Why did the vinaigrette emulsify so quickly

emulsionfood-scienceoilsalad-dressingvinegar

When I make salad dressing, I usually don't expect my vinaigrette to emulsify particularly well. I don't do any of the steps described in this question about vinaigrette emulsification, such as drizzling the oil into the acid slowly with much stirring.

However, last week I decided to try to make a vinaigrette using some aged balsamic vinegar that I just bought. I've used aged balsamic in the past and had the same experience that I normally have with the vinaigrette — that the mixture doesn't stay together — I need to stir just before dressing the salad.
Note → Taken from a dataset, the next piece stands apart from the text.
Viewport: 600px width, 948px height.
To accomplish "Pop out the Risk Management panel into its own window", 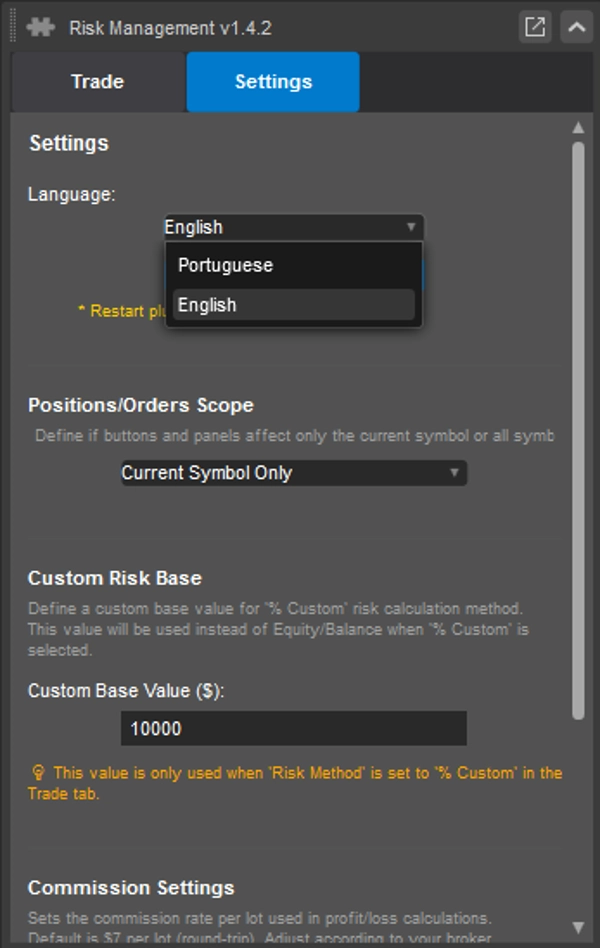I will [x=536, y=27].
I poured olive oil into my bowl, added my new vinegar, and some salt, pepper, and herbs — and almost immediately, the mixture turned into the texture of thin mayonnaise. No matter how much oil I added later to thin it down, it didn't break the emulsion. (I ended up saving it as a sauce for chicken, since I don't like thick salad dressing.)
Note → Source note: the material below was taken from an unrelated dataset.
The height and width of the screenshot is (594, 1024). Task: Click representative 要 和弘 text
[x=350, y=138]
Why did this emulsify so well? Could there have been something about that vinegar? (It's aged and thicker than most, but not so much that it compares unfavorably with other aged balsamic I've bought. It's just vinegar — no added ingredients.)

Best Answer

Umm... that's not actually possible. There's no emulsifying agent included. Either your vinegar has an undisclosed ingredient or you've forgotten to tell us what you used as an emulsifier.